Trends in Publishing
Chief publishing officer of AIP Publishing, Jason Wilde, opened the final session by addressing the trends affecting scholarly publishing today. He noted that the landscape of publishing is changing with the growth of the mega-publisher. The power now centers on four commercial publishers who control 53 percent of today’s published content. Due to the growth in the commercial publishing sector Wilde suggested that nonprofit society publishers should find ways to work together for the benefit of the community. Furthermore, shrinking library budgets and new open access policies are changing publishing business models. Wilde also stressed that expectations for publishers have changed and grown. In addition to traditional functions, they must also develop and deliver robust online tools to enable search and discovery, and creatively format information for easier consumption.
Kent Anderson, founder of Caldera Publishing Solutions, addressed nine technology and social trends society leaders are facing today in the 21st century. Anderson’s talk was data rich, so I recommend viewing his presentation online to get a better understanding of his message. Briefly, Anderson noted that science and education are taken for granted in the United States, and this fact has a very negative impact on the public’s perception of the importance of science and the need for continued support/financing of science. He explains how academia and scholarly publishing are squeezed financially and viewed critically. Technology is complex and expensive, and the Internet is making the world smaller and companies bigger, feeding income and social inequities. Media is fragmented with politicized ideas; big data is a big headache; and publishers have an identity crisis. Massive university and publisher financial reserves are not serving science as they should. Anderson wrapped up by stating that, to best serve their mission and to interact in a rapidly evolving environment (dealing with many of these diverse and prevalent trends), society governance needs a huge jolt. Anderson offers concrete ways to improve governance for stronger, more effective science societies.

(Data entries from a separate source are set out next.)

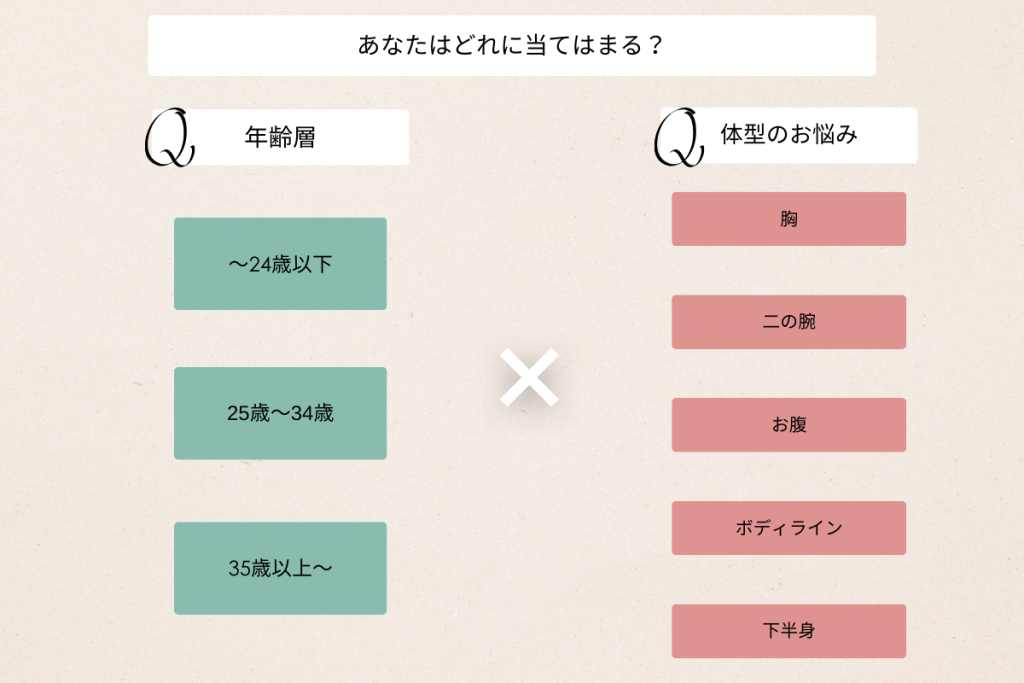Choose the 二の腕 concern button
The width and height of the screenshot is (1024, 683).
tap(788, 322)
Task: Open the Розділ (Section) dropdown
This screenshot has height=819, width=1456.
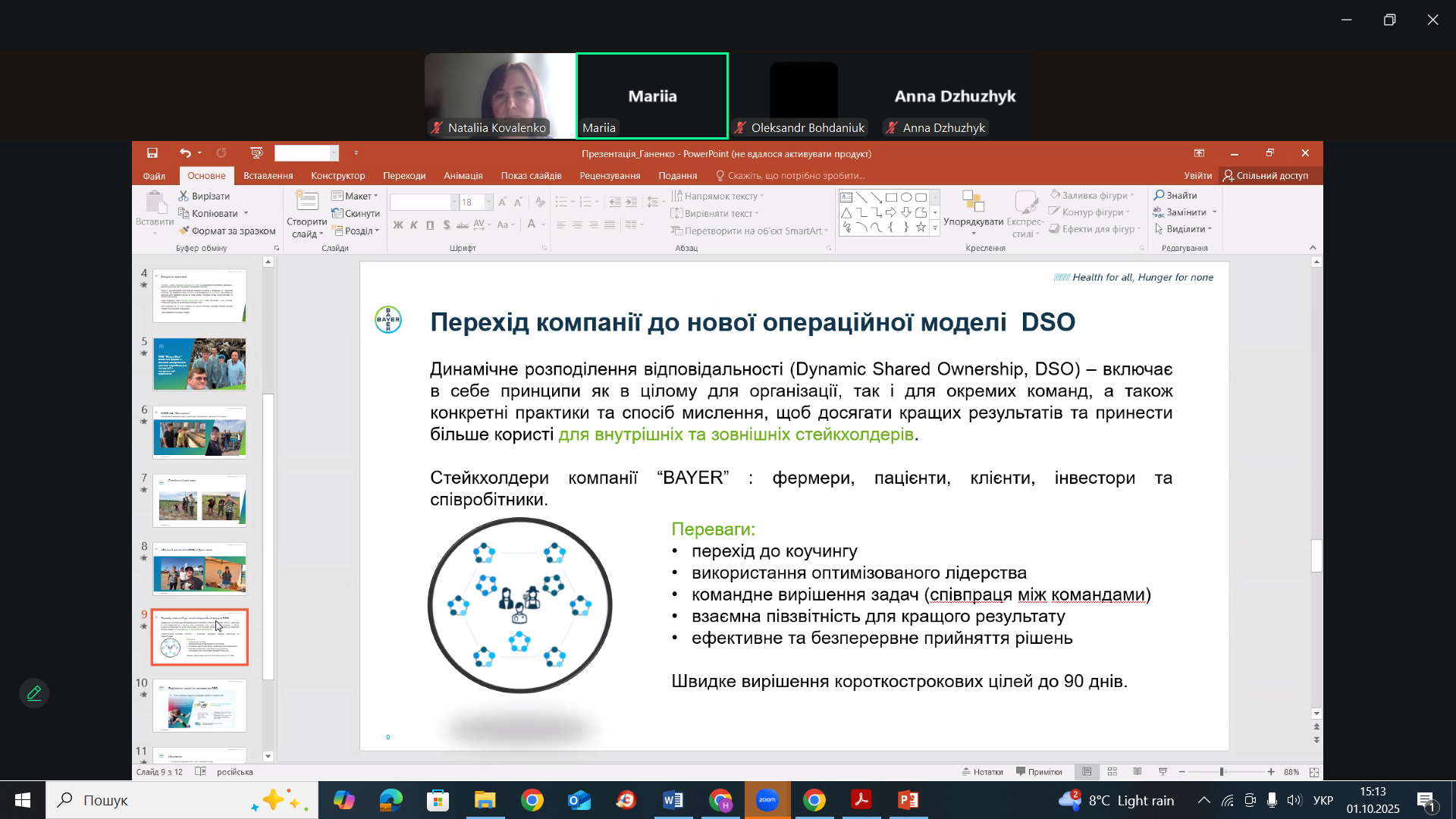Action: (355, 231)
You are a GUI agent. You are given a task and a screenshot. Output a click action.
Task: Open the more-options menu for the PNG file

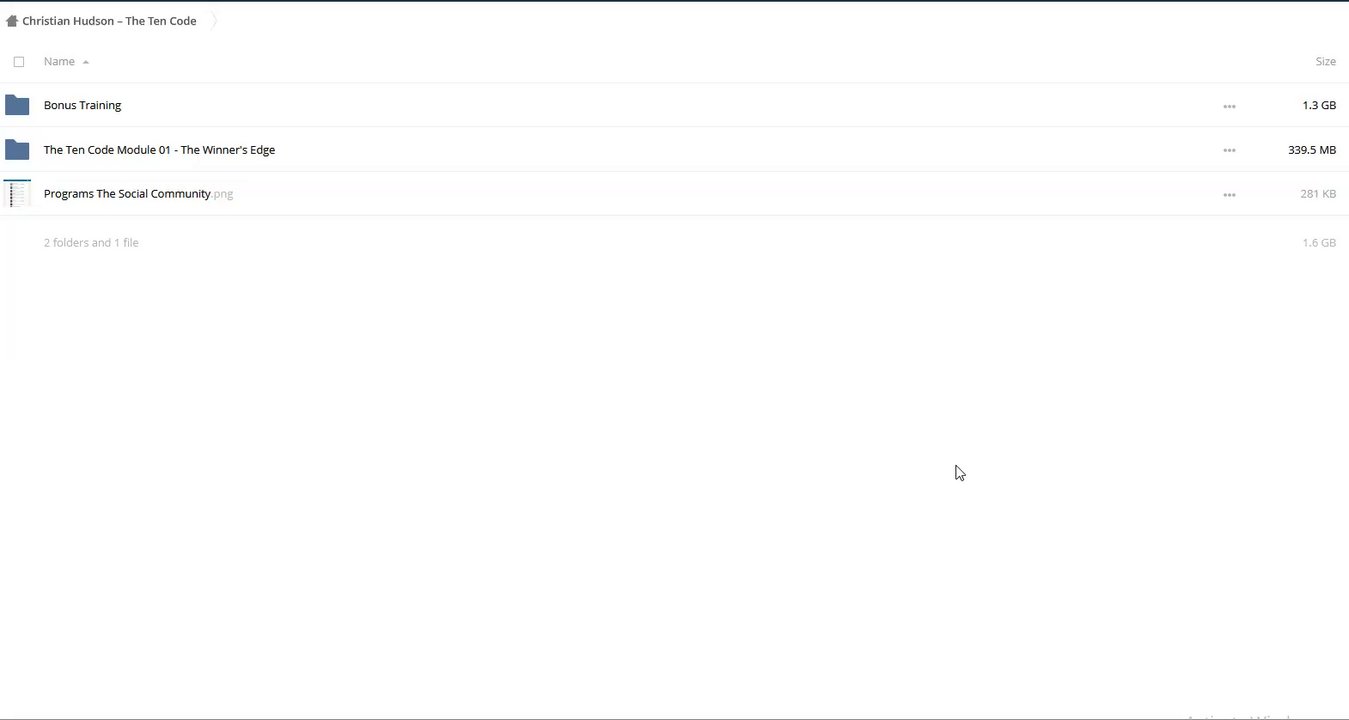coord(1229,195)
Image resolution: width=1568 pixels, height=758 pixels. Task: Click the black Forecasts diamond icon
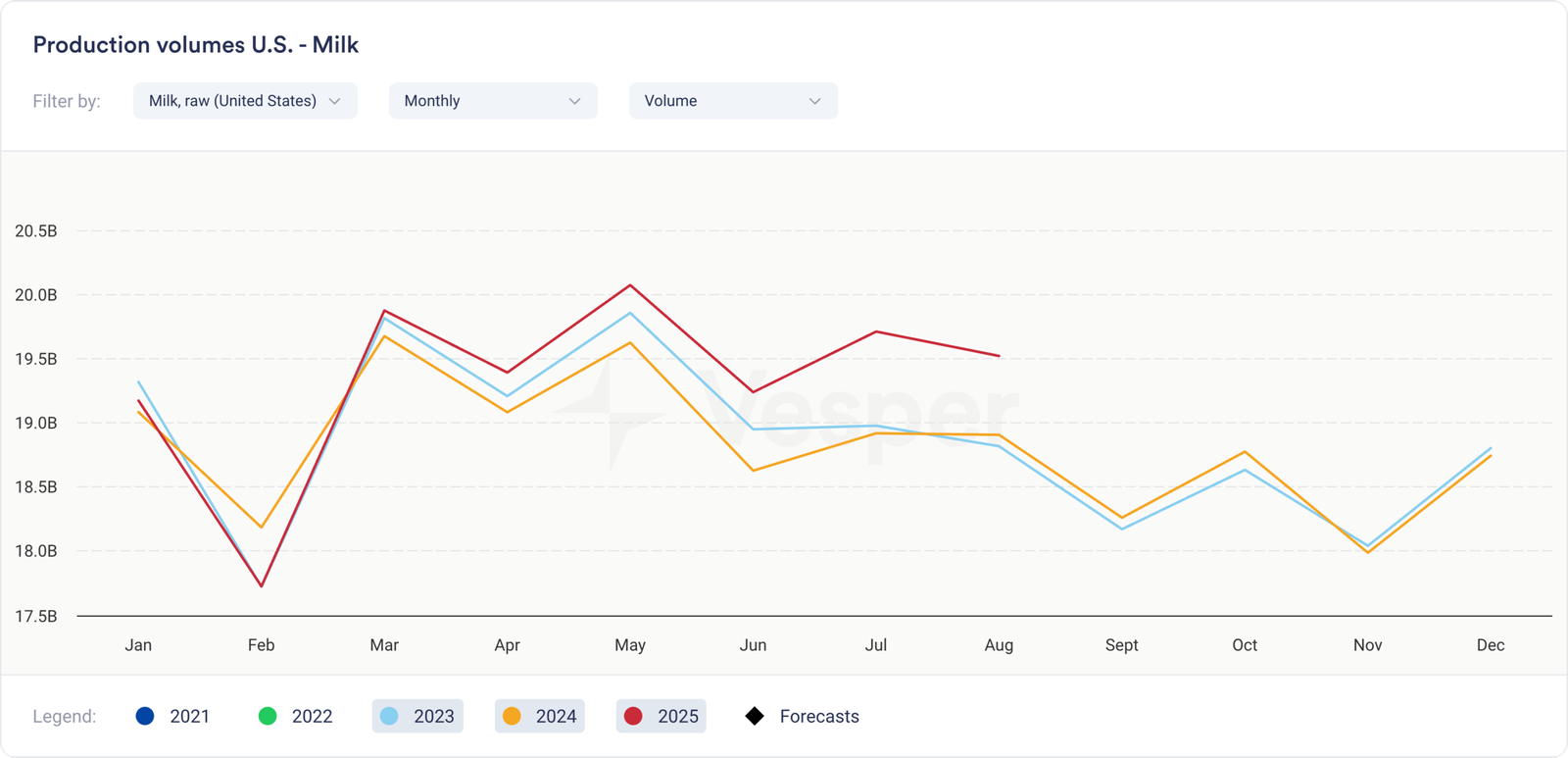pos(755,716)
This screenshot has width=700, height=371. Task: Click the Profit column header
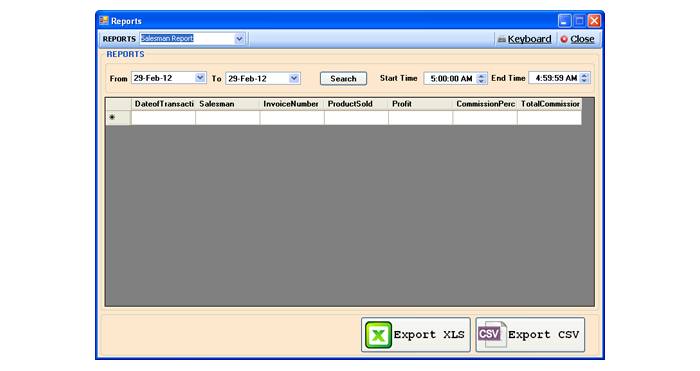(x=421, y=104)
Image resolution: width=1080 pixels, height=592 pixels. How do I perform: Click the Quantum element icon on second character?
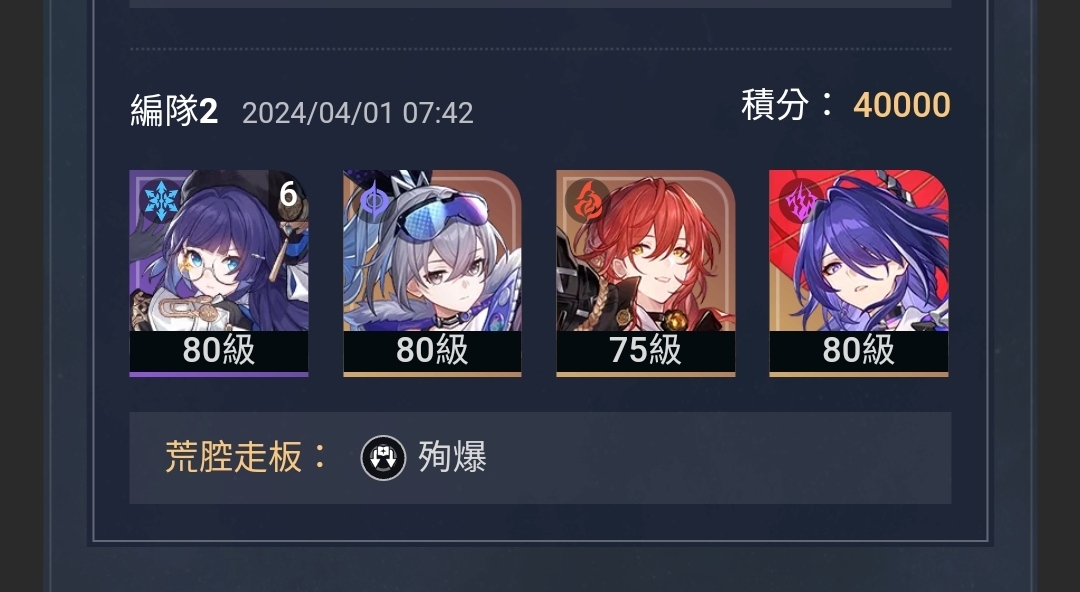coord(373,201)
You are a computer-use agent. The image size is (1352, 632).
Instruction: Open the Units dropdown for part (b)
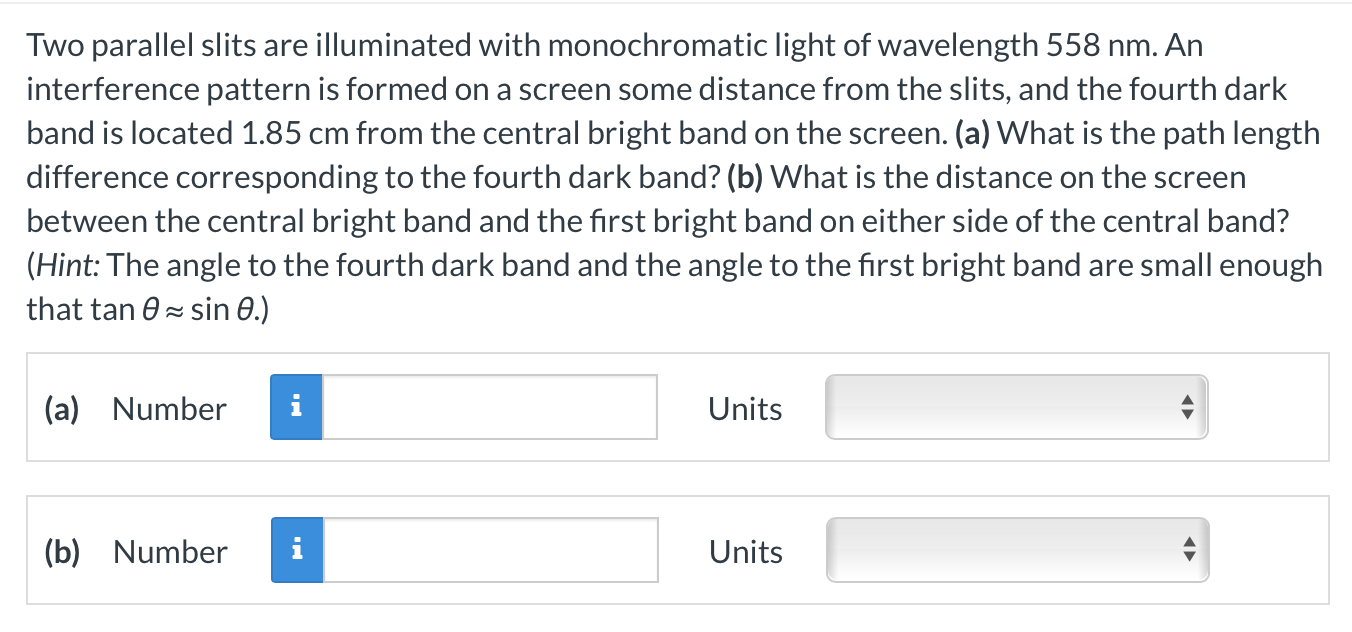point(1016,550)
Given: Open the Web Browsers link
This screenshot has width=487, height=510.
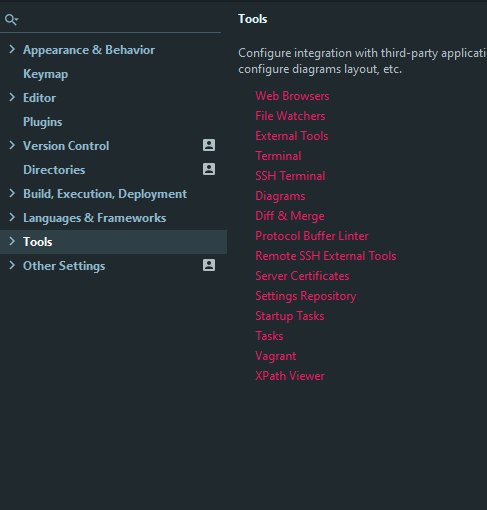Looking at the screenshot, I should pyautogui.click(x=292, y=96).
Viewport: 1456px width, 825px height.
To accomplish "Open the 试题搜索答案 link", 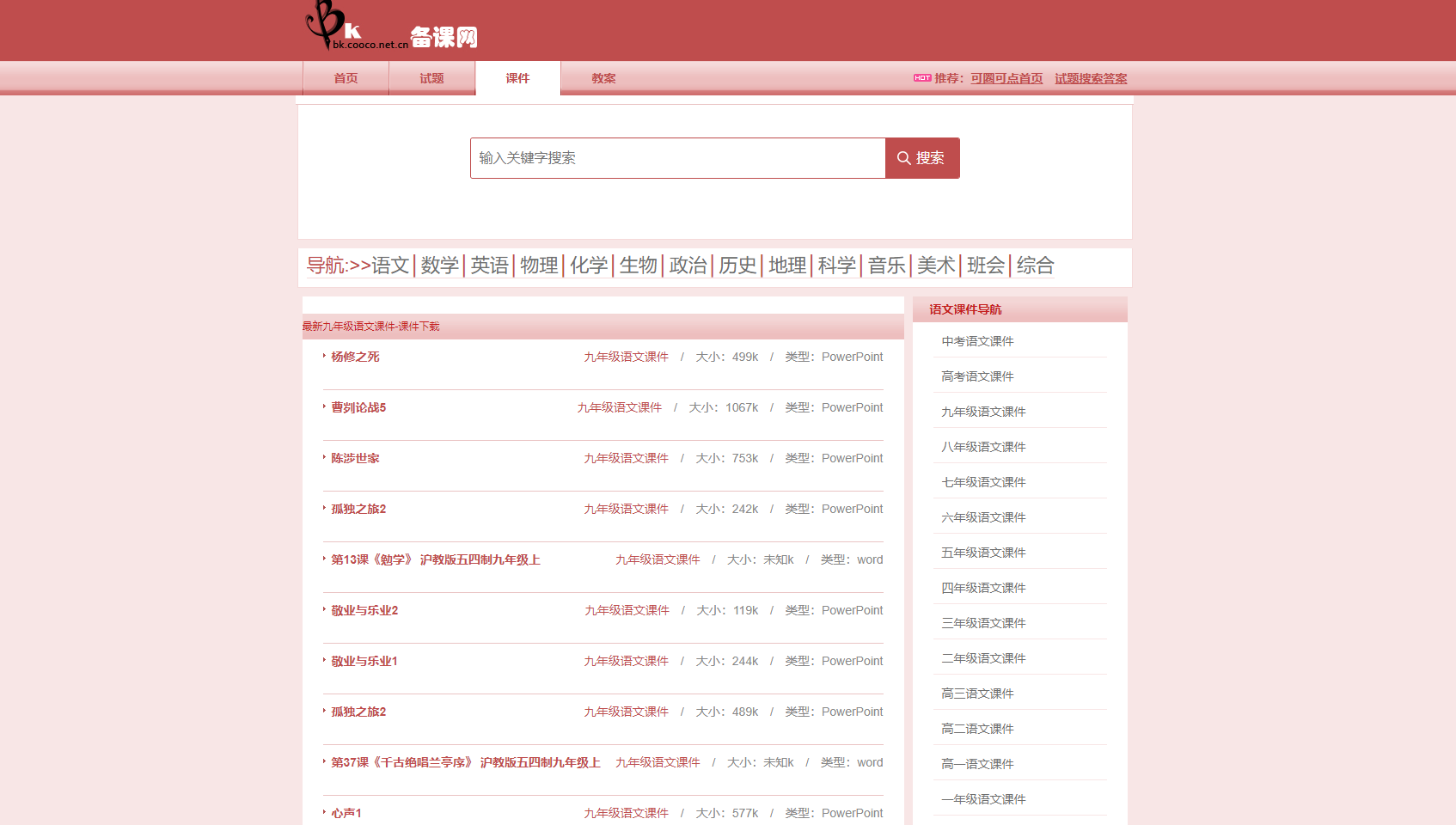I will (x=1090, y=78).
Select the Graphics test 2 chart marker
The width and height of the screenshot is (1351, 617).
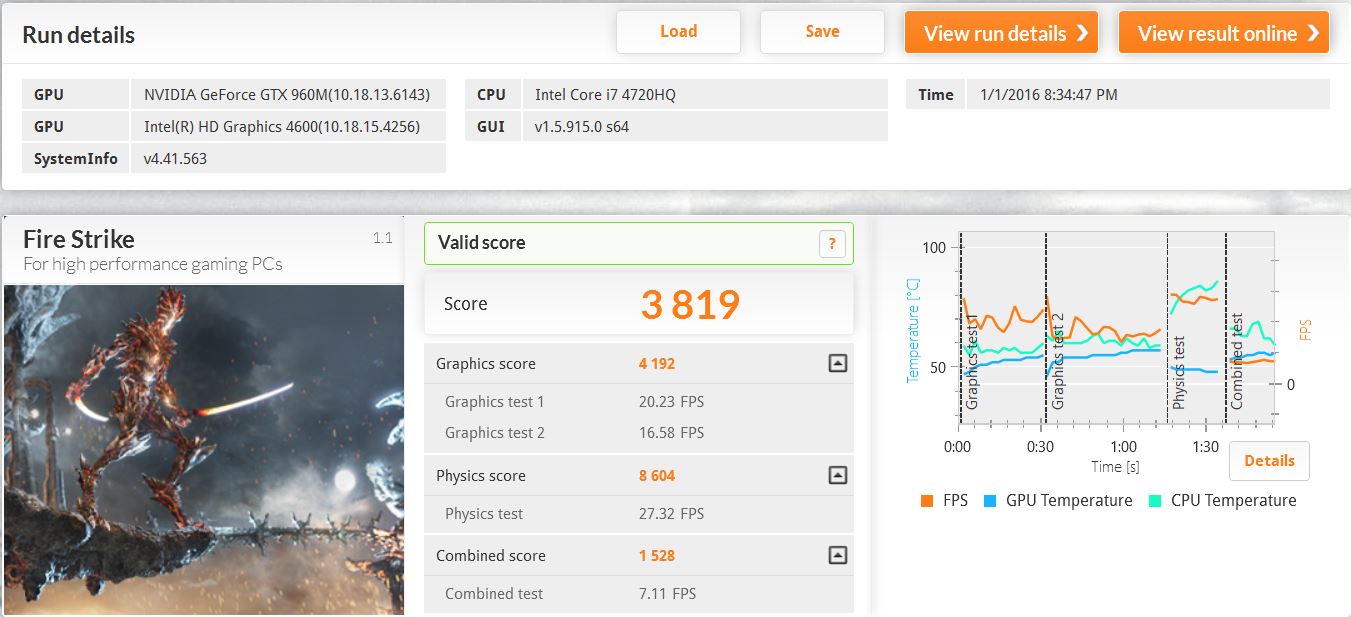click(x=1058, y=362)
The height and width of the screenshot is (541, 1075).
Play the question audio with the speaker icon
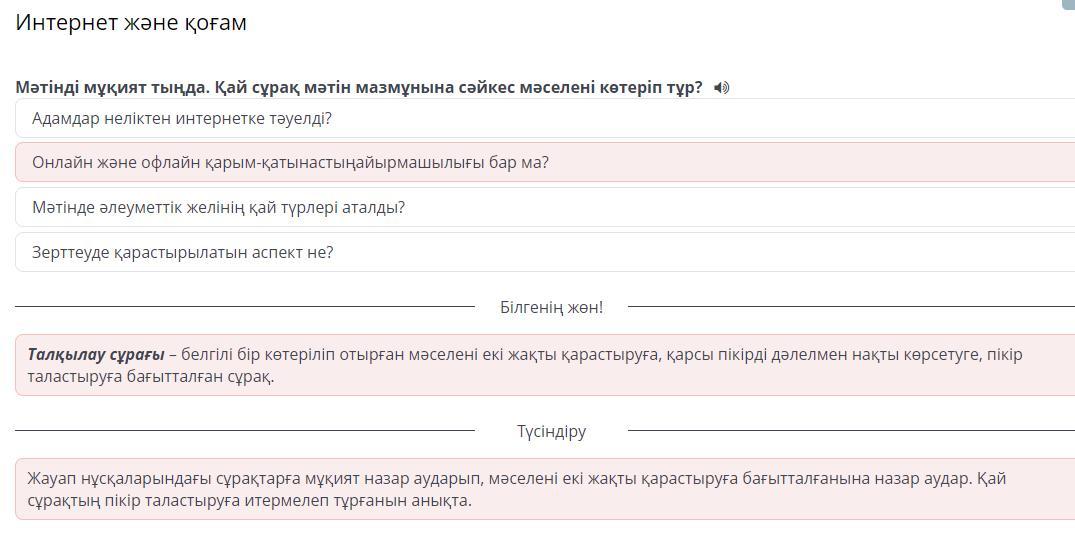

Finally, Bryan Heidorn, director of the University of Arizona’s School of Information, addressed publishing data associated with scholarly research. Heidorn discussed the barriers to long-term preservation of data and the role of publishers and knowledge institutions in the preservation and dissemination of information. Data has been historically hidden in the scholarly publishing enterprise, and today’s challenge is to bring dark data to light and to make new data accessible and usable so that research can be verified, reproduced, and extended. Dark data is especially challenging because it is not properly curated in long-term repositories and will eventually become permanently inaccessible. We must do what is needed to save and curate what we can, he said.